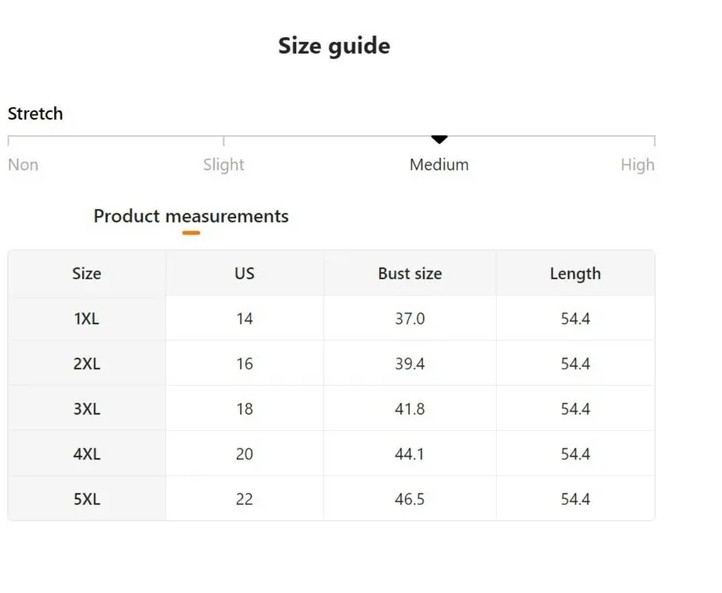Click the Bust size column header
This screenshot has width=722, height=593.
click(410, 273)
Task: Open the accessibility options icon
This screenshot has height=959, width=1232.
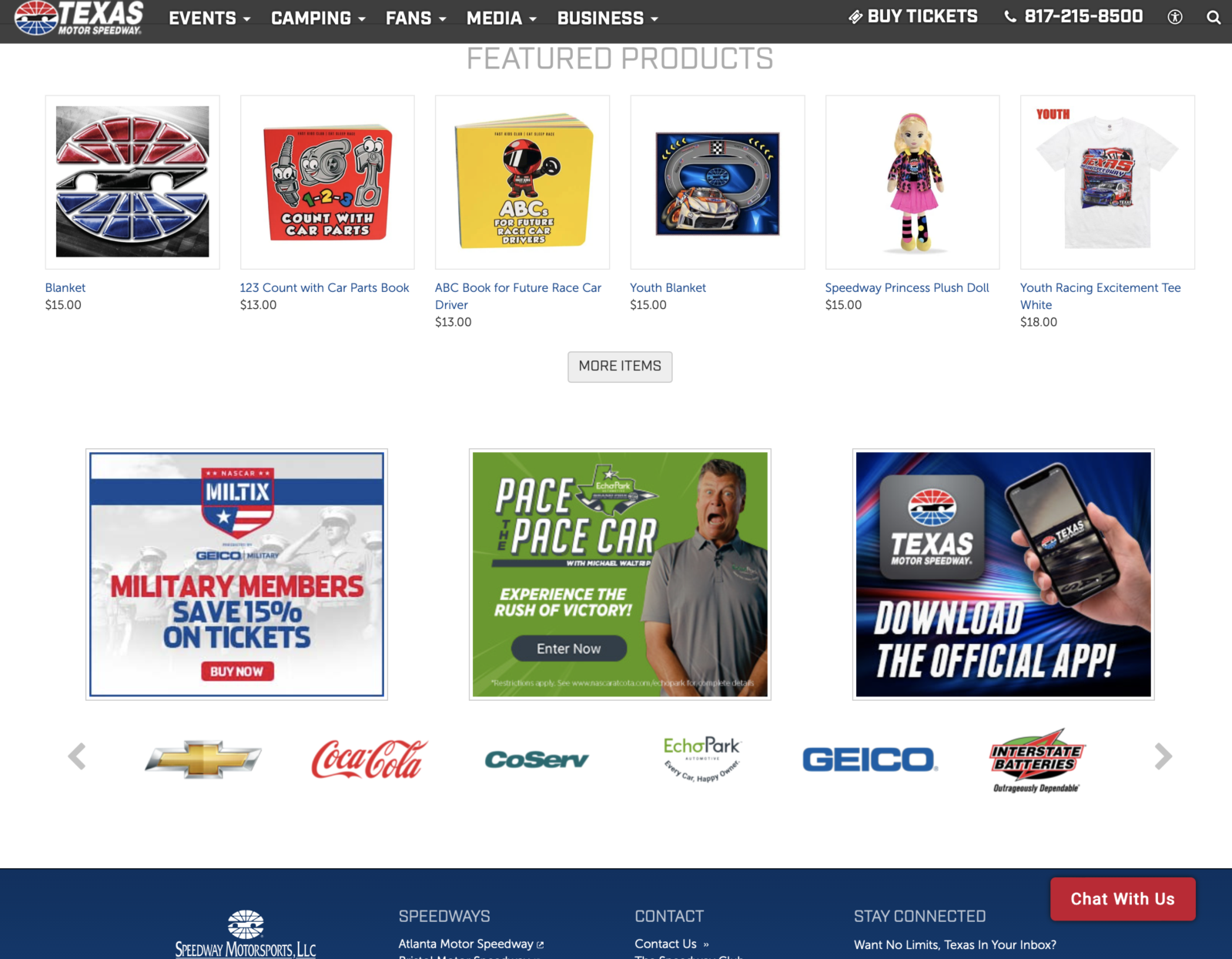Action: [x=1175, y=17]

==

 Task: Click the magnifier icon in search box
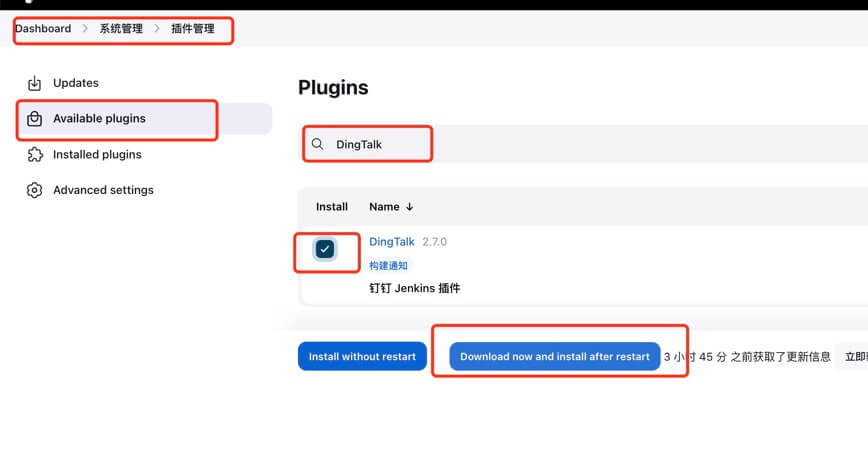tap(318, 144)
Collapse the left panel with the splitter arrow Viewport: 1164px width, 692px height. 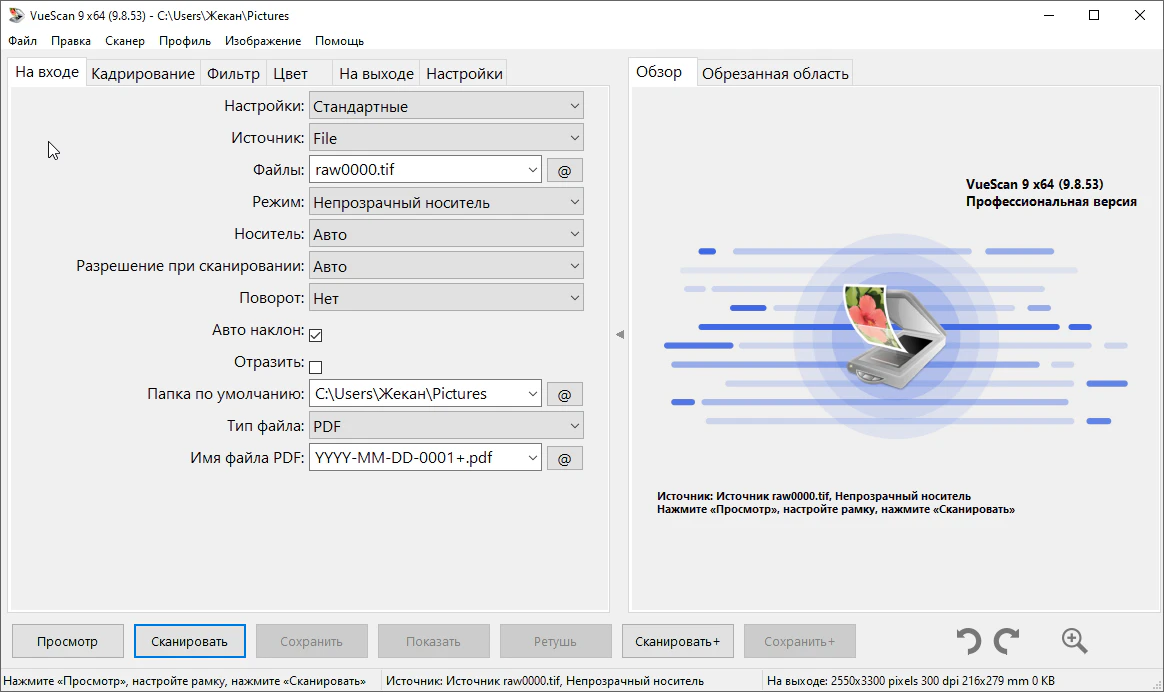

---

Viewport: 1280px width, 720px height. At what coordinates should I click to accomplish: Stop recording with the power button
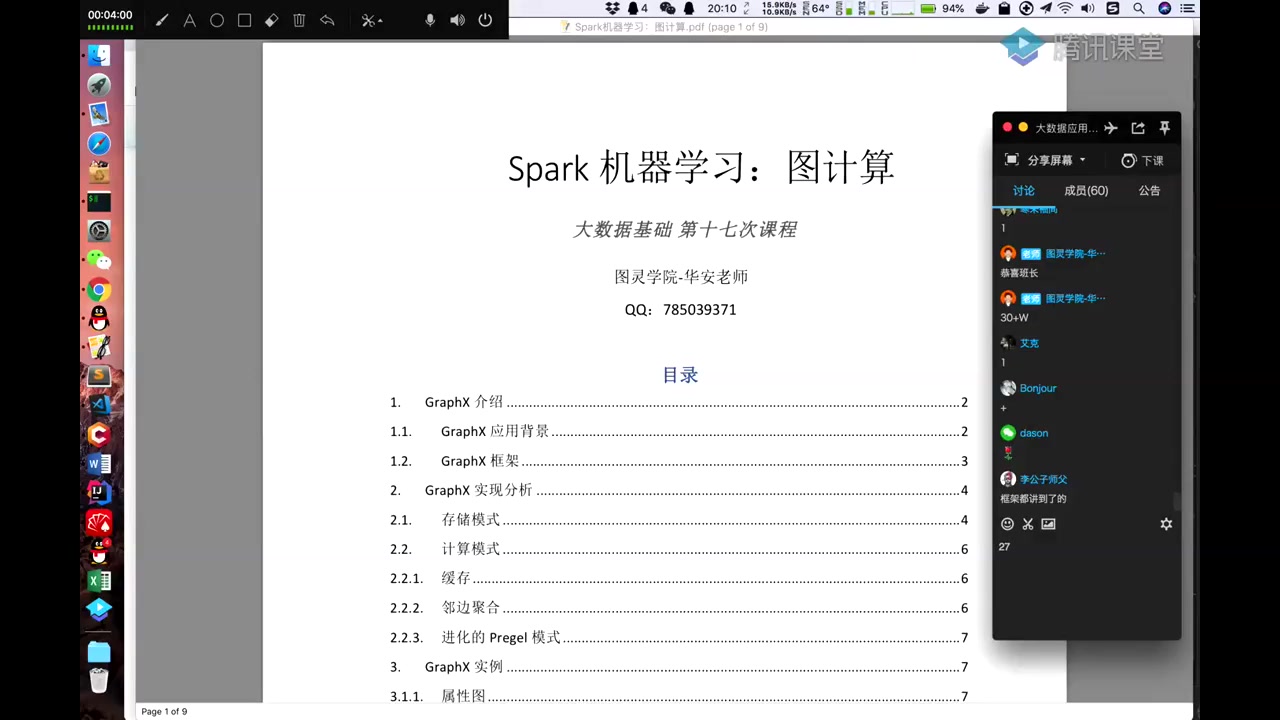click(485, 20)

*Exercise instructions*: Exact copy, pictures excluded: from the line with "Task: Click the magnifier icon in search box" up to and including the line with "Collapse the left" in the data above.

*Response*:
 Task: Click the magnifier icon in search box
tap(318, 144)
Collapse the left panel with the splitter arrow Viewport: 1164px width, 692px height. 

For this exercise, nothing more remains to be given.